▶ WHAT IS REQUIRED
Output, please, exactly those lines of the listing that come before the line with "Click the Windows", along with that line itself.

── EXERCISE MATERIALS ──

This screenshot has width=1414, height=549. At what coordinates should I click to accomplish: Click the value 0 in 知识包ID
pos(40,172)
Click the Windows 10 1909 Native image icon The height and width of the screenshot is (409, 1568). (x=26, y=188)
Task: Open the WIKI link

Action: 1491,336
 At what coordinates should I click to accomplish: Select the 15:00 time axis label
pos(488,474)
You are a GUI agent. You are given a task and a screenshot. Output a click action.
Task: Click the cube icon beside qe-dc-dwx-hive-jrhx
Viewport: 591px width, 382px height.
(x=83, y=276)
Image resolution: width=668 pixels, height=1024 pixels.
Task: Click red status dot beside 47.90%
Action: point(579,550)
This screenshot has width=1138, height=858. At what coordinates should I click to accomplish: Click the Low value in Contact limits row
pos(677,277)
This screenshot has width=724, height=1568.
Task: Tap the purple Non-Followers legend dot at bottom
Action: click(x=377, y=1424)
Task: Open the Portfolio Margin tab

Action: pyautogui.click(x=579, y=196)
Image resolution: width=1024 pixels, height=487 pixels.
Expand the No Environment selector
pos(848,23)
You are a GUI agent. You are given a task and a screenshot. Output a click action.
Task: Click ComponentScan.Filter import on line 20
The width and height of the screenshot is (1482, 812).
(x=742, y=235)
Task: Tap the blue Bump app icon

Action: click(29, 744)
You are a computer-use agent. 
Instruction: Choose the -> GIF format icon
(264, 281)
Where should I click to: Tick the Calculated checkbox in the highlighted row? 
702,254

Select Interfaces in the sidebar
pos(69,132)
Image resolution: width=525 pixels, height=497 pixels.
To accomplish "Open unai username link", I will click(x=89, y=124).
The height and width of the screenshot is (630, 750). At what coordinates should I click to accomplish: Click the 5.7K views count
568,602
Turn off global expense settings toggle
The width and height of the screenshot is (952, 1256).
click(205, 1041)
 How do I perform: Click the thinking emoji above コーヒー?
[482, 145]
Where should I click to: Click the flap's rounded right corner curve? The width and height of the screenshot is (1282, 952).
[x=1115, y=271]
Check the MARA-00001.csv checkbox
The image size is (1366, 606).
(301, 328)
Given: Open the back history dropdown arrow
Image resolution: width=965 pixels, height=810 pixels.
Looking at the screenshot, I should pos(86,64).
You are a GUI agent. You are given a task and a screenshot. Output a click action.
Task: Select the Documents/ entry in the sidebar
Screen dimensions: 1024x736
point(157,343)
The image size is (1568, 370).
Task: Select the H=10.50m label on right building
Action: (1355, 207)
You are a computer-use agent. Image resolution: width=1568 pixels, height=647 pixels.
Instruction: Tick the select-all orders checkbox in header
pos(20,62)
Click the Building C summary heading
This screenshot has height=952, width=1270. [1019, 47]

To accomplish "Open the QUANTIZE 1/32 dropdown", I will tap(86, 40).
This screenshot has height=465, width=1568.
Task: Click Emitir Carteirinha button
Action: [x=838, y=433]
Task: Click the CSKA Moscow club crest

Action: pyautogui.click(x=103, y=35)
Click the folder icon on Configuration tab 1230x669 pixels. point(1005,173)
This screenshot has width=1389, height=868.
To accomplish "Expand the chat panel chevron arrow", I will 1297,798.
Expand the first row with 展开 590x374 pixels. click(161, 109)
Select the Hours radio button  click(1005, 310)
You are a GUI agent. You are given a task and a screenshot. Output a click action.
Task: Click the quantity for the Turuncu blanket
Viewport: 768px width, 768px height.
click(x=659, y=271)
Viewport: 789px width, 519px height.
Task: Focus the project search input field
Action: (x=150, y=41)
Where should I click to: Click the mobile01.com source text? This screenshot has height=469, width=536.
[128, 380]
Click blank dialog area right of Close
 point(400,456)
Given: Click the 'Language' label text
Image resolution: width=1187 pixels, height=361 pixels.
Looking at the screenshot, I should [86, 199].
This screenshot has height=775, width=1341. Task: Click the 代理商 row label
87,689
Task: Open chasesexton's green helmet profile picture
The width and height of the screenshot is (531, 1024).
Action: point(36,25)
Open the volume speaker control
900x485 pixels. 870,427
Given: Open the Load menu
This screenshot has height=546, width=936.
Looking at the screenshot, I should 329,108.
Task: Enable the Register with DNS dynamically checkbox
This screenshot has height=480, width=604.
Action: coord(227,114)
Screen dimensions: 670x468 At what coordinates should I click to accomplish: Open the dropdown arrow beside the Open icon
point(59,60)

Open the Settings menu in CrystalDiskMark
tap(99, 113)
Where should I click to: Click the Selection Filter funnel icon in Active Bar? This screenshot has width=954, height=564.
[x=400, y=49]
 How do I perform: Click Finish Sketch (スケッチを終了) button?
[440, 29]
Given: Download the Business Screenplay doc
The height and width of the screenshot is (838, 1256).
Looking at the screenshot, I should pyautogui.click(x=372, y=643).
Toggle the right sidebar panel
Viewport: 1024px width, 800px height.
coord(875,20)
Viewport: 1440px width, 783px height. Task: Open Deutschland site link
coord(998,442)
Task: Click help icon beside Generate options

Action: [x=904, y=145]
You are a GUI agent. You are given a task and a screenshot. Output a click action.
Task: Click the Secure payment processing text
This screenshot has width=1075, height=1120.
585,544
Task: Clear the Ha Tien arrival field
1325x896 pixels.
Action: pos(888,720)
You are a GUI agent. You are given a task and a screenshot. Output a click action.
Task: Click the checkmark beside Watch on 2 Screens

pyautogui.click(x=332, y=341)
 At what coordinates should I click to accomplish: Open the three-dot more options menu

───

▶ TASK RESULT
This screenshot has width=1414, height=549. At what coordinates should I click to accomplish: Click the value 0 in 知识包ID
pos(40,172)
Click the Windows 10 1909 Native image icon The height and width of the screenshot is (409, 1568). (x=26, y=188)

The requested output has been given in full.